P. J. Hill, Jr. ran for 184 yards and a touchdown and the defense shut out the Aztecs in the last game before the start of conference play. The Badgers allowed just 153 yards but the offense was out of sync for the third straight week as Stocco completed just 12 of his 23 passes for 85 yards. Paul Hubbard registered a six-yard touchdown catch in the fourth quarter to close out the scoring.
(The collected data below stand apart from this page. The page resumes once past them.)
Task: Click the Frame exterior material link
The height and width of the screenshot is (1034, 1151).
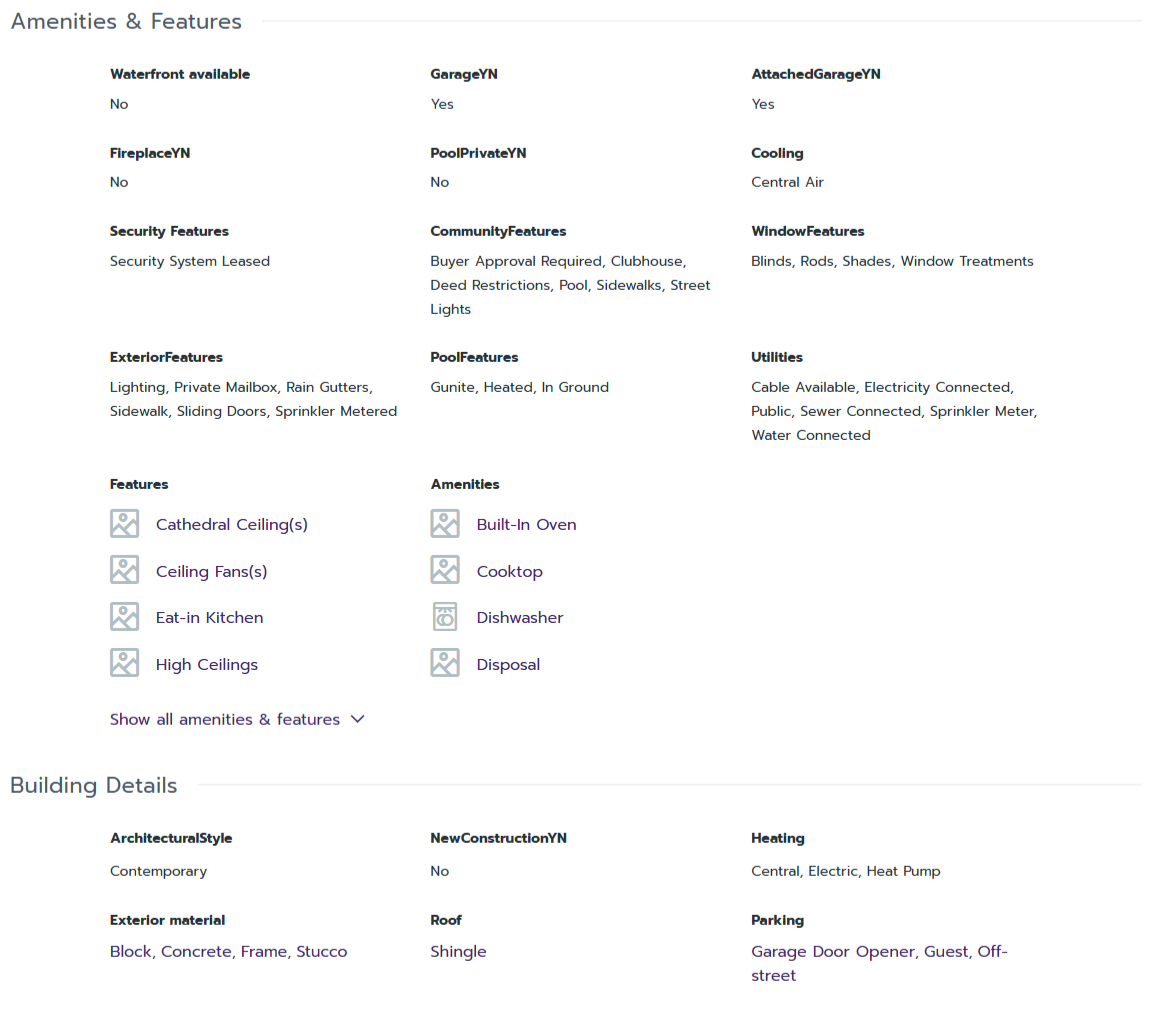Action: click(x=264, y=951)
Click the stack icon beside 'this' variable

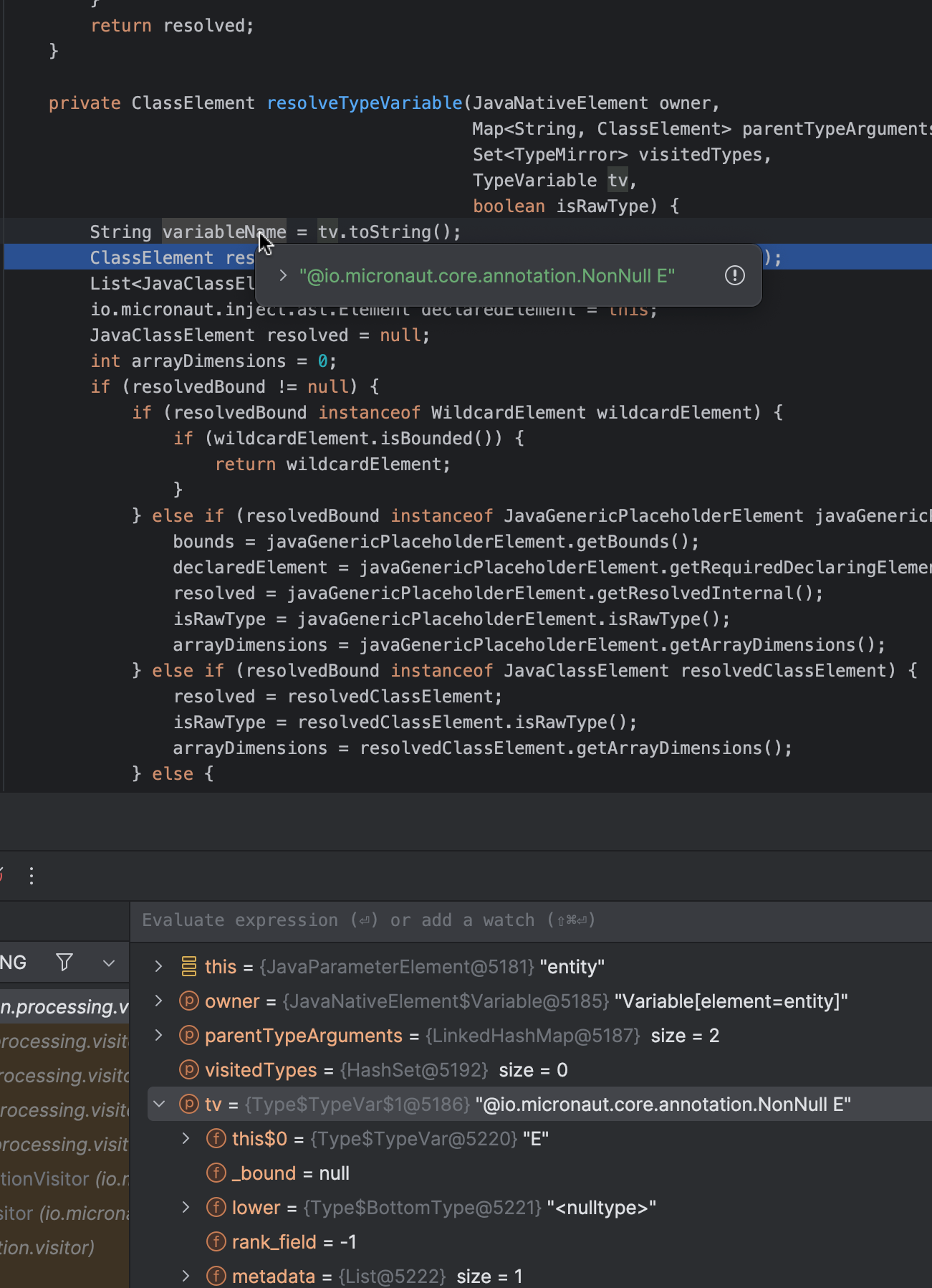[x=188, y=967]
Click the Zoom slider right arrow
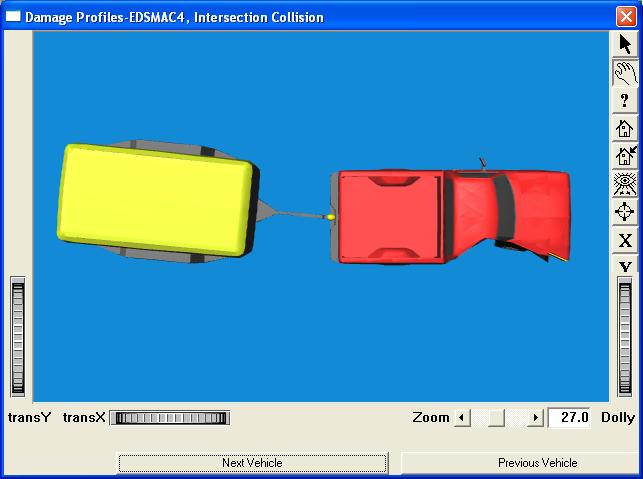643x479 pixels. click(536, 418)
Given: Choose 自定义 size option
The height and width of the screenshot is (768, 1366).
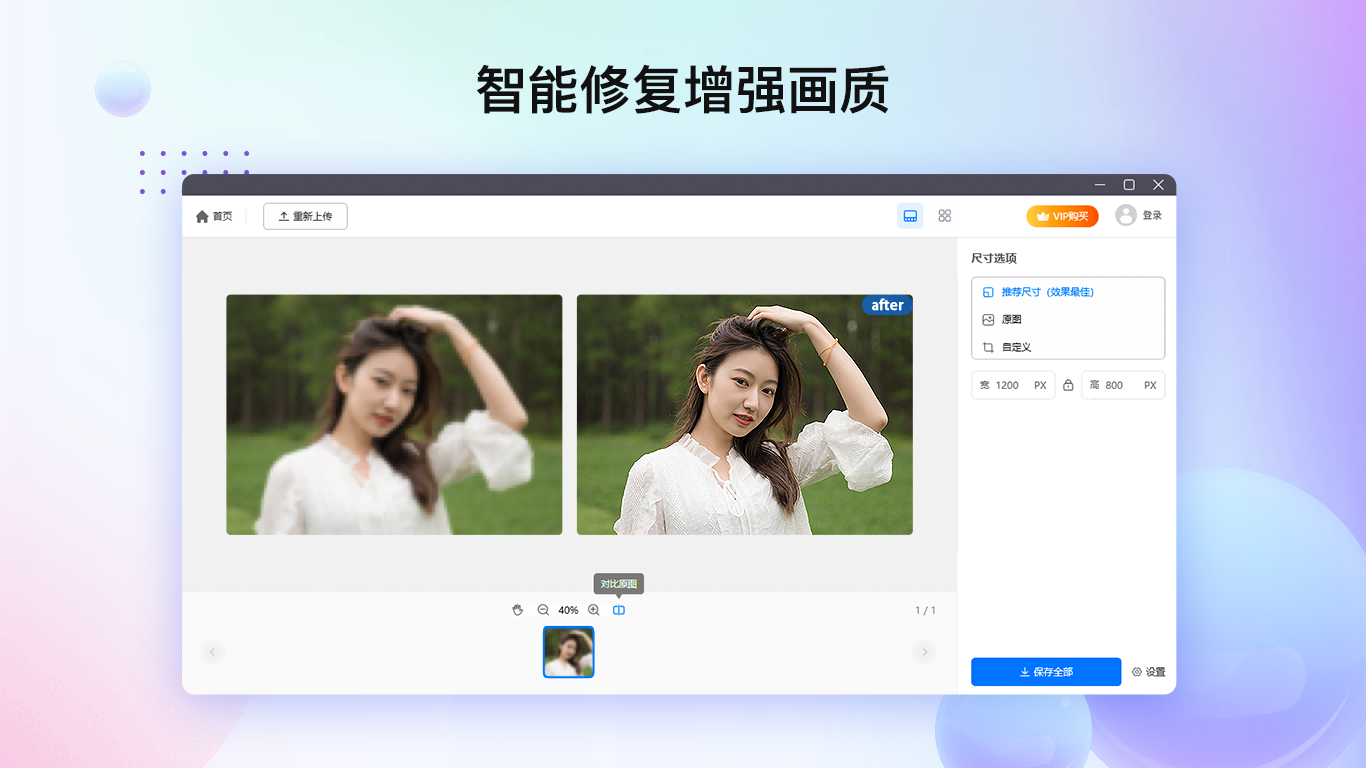Looking at the screenshot, I should pos(1068,347).
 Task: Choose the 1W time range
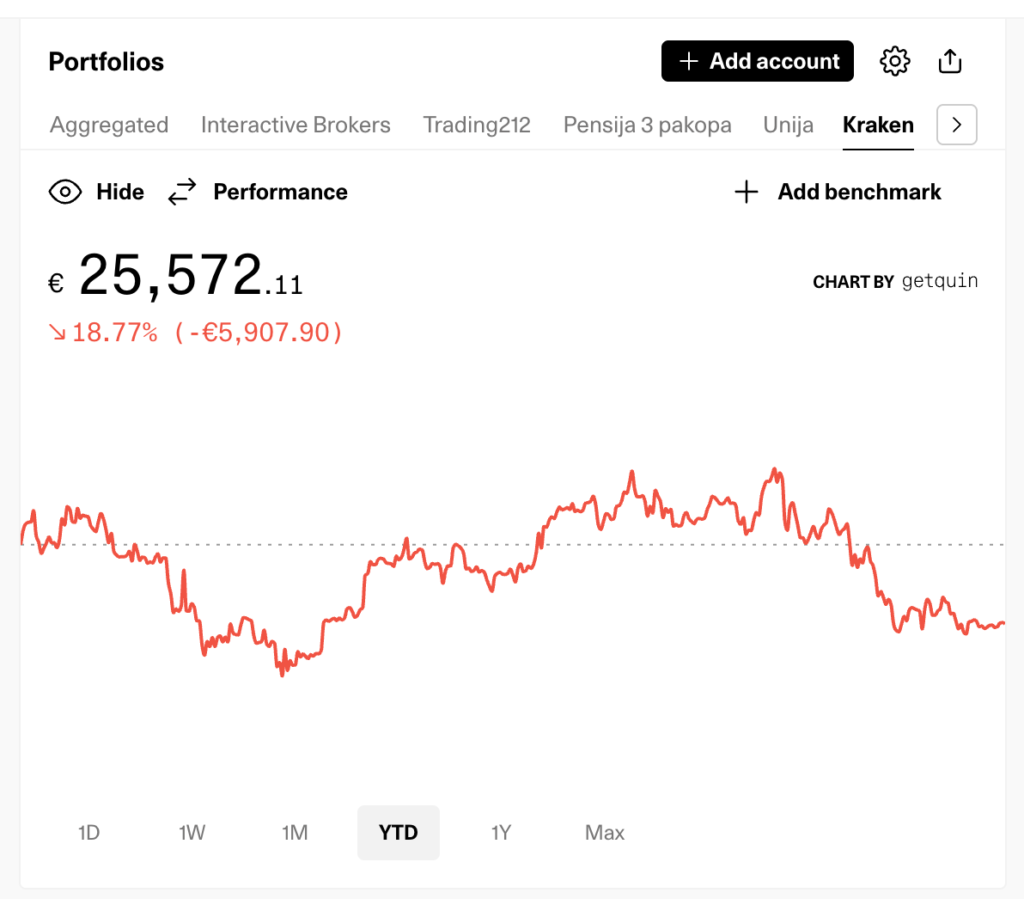(192, 832)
| Quarter | 1 | 2 | 3 | 4 | Total |
|---|---|---|---|---|---|
| Aztecs | 0 | 0 | 0 | 0 | 0 |
| Badgers | 0 | 0 | 7 | 7 | 14 |

===Michigan===

Wisconsin performed admirably in the first half, scoring 10 points but special teams miscues led to 10 Wolverine points by the break. P. J. Hill, Jr. was held to 54 yards against the stout Michigan run defense and Mario Manningham had 113 yards and two touchdowns through the air as Michigan raced out to 17 straight points in the second half to beat the Badgers, 27–13. The Badgers intercepted Chad Henne three times, but it was not enough to overcome the Wolverines' powerful offense. Wisconsin, which had beaten Michigan in 2005, had a five-game winning streak snapped. Michigan moved to 4–0 on the season.

| Quarter | 1 | 2 | 3 | 4 | Total |
|---|---|---|---|---|---|
| Badgers | 7 | 3 | 0 | 3 | 13 |
| No. 6 Wolverines | 0 | 10 | 7 | 10 | 27 |

===Indiana===

The Badgers bounced back from their first loss of the season, racing out to a 52–0 lead over the hometeam Hoosiers en route to a dominating 52–17 victory. John Stocco threw for 304 yards and had three touchdown strikes by halftime, and P. J. Hill, Jr. had 129 yards and another three touchdowns for the Badgers. The Hoosiers were held to just 147 yards through three quarters. Paul Hubbard caught seven passes for 122 yards and a touchdown for the Badgers.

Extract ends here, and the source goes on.